Considerations for choosing a data warehouse
Once you have decided that a data warehouse is necessary for your company’s needs, there are several crucial factors you can start to consider.
- Data types: what type of data do you want your warehouse to store
- Scale: the amount of data you plan to store
- Performance: how quickly you need your data when you query it
- Maintenance: how much engineering effort you’re willing and able to dedicate to your warehouse
- Cost: how much you are willing to spend on your data warehouse
- Community: how connected your warehouse is to other critical tools and services
5 tips on choosing the right data warehouse
Though they share similarities, the major cloud data warehouses have significant differences that your enterprise needs to understand before deciding between them. Consider these tips when choosing a data warehouse for your business.
1. Network latency is not the main factor
There is much confusion regarding the speed in cloud-based services versus on-premises deployments. The truth is that any speed constraints imposed by having to access your data warehouse over a network do not have as much of an effect on performance.
Latency is of course less an issue with on-premises systems than cloud servers located far from an enterprise’s operations, yet the speed difference is often negligible. Performance with a cloud-based system can be as good, if not superior to an on-premises data warehouse in some cases.
2. Opt for cost transparency
For an on-premises deployment, the costs of just building a data warehouse can run into tens of thousands of dollars.
With regards to the cloud, costs can vary extensively across the different vendors as different they offer different pricing structures.
Amazon Redshift, for example, charges you based on the type of computing instances you use to house your data while Google BigQuery charges for each query in addition to charging for storage. The latter, employed based on queries, can lead to challenges in estimating costs and problems arising from that uncertainty, including limiting queries because costs are unpredictable. It is best to opt for the most transparent cost structure that fits your company’s budget.

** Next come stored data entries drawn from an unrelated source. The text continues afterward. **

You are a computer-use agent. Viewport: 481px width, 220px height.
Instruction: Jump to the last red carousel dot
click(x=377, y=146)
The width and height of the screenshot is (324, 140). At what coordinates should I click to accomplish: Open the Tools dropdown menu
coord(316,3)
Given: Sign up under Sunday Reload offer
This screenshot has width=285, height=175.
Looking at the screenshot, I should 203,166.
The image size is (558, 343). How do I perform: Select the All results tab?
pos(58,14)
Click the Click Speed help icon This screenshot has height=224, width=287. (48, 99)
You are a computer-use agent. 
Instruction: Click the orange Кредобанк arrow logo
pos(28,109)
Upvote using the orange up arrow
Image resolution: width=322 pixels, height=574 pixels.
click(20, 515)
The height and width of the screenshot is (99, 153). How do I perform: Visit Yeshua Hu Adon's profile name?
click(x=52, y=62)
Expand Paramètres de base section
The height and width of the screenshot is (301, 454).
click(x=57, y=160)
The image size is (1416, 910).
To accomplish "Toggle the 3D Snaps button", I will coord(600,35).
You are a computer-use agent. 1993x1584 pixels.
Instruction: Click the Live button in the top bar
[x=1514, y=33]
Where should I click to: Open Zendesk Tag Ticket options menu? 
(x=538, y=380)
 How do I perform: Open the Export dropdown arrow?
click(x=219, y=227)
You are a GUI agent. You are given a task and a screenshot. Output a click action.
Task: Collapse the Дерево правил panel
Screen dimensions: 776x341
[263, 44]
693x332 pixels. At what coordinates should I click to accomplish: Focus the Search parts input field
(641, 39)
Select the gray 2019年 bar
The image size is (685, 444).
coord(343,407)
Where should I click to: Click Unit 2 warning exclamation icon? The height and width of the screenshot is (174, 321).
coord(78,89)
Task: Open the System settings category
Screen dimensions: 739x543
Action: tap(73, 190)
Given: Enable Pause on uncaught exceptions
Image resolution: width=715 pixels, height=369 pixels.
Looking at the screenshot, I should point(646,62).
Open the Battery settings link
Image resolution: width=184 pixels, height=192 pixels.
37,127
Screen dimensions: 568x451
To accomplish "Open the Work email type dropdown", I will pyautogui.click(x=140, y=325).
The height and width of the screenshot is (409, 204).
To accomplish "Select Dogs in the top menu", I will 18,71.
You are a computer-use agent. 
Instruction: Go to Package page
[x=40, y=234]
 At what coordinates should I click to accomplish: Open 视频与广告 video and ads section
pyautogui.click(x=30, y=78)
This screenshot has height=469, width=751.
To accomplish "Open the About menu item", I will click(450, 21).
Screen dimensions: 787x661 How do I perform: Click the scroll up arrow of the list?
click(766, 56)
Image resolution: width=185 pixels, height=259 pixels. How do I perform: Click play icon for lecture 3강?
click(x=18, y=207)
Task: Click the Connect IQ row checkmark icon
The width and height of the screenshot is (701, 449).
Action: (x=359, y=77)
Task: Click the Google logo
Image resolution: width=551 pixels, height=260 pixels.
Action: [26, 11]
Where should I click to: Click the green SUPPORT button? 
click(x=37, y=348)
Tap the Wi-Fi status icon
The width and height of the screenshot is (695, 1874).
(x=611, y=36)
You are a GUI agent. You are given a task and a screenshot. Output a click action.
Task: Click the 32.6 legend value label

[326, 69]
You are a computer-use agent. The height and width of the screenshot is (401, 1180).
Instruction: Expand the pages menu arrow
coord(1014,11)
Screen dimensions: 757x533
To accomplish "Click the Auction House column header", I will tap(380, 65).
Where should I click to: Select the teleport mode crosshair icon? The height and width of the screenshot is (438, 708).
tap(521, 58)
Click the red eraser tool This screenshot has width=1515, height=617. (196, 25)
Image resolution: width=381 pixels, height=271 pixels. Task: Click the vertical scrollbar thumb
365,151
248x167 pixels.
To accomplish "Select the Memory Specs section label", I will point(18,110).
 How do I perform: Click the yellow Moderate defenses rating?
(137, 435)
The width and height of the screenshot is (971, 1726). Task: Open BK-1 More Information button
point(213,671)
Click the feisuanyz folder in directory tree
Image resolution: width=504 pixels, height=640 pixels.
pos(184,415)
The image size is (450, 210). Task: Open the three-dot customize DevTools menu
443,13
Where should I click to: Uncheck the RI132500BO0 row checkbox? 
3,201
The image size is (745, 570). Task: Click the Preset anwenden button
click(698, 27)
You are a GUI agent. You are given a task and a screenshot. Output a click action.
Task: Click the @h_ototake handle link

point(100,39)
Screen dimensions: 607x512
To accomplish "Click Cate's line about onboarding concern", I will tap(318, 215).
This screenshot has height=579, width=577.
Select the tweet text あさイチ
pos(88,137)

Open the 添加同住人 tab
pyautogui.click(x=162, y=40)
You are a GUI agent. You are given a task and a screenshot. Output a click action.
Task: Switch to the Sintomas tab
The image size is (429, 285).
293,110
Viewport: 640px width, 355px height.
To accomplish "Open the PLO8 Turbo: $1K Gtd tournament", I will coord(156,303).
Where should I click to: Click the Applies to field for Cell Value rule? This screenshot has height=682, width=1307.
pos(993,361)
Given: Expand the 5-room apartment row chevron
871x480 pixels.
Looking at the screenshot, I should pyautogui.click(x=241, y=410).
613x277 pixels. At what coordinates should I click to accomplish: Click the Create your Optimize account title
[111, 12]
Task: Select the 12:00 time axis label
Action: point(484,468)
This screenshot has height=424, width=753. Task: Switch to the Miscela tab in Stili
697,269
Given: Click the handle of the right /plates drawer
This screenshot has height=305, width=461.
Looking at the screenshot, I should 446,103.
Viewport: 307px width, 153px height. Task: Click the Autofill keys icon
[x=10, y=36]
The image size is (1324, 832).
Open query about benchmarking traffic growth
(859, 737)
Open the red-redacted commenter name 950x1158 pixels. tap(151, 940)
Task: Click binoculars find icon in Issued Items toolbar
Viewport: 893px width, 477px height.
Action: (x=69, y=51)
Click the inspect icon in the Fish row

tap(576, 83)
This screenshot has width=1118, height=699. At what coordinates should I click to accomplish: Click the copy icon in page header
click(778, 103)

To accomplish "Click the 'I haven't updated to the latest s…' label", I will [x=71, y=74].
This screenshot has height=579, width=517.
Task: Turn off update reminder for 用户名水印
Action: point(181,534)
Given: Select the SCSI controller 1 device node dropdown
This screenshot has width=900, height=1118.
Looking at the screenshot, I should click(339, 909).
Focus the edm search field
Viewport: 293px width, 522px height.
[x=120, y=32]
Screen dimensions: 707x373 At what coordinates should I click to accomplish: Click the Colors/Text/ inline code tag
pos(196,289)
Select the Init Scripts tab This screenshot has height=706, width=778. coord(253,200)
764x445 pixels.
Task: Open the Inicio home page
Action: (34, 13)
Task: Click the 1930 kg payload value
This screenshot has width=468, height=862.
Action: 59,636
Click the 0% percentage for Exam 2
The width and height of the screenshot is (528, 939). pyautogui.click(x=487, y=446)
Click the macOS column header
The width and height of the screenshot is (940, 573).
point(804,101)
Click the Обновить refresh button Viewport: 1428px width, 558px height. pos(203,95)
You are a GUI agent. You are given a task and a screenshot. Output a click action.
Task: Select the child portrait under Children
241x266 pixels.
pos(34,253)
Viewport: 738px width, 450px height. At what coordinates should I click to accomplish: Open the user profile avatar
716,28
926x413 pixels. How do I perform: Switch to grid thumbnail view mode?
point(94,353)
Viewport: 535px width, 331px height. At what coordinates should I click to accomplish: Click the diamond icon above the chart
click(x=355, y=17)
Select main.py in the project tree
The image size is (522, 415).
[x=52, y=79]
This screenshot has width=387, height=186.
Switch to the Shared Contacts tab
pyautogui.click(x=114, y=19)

3. Meeting compliance rules
When choosing a data warehouse product, you must map your company’s own compliance requirements against the standards enforced by data warehouse service providers.
For example, HIPAA compliance laws strictly govern security standards for patient data and other healthcare information. Any organization in the healthcare sector would need to ensure their data warehouse complies with HIPAA regulations. Other rules and regulations exist for other industries governing how sensitive data should be handled.
4. Ensuring high availability
The move towards real-time analytics and the increased reliance on data to make decisions means that a data warehouse must offer a high level of availability.
In the cloud, many of the major vendors offer impressive availability with a high uptime percentage. Furthermore, top cloud vendors typically offer data replication and backup with their data warehouse services. However, outages can still happen in the cloud, so these services aren’t immune from downtime.
5. Opt for easy scalability
As an enterprise grows, it accumulates more data, meaning more computer power is eventually needed to analyze all this data.
For on-premises systems, scaling the data warehouse up requires expensive investments in new hardware, high costs of setting the systems up and increased power consumption. In the cloud, scaling up is usually as simple as requesting more resources from the provider, meaning no time-consuming and costly investments in extra IT infrastructure.
Making the final call
Establishing clear use cases will be one of the most useful things you can do before starting your evaluation.
Questions like how often you plan on querying the data and how much data will be stored in the warehouse are important to nail down before kicking off your evaluation.
This exercise will ensure that the right data warehouse for your business has the capabilities you need and is not more tool than you really need.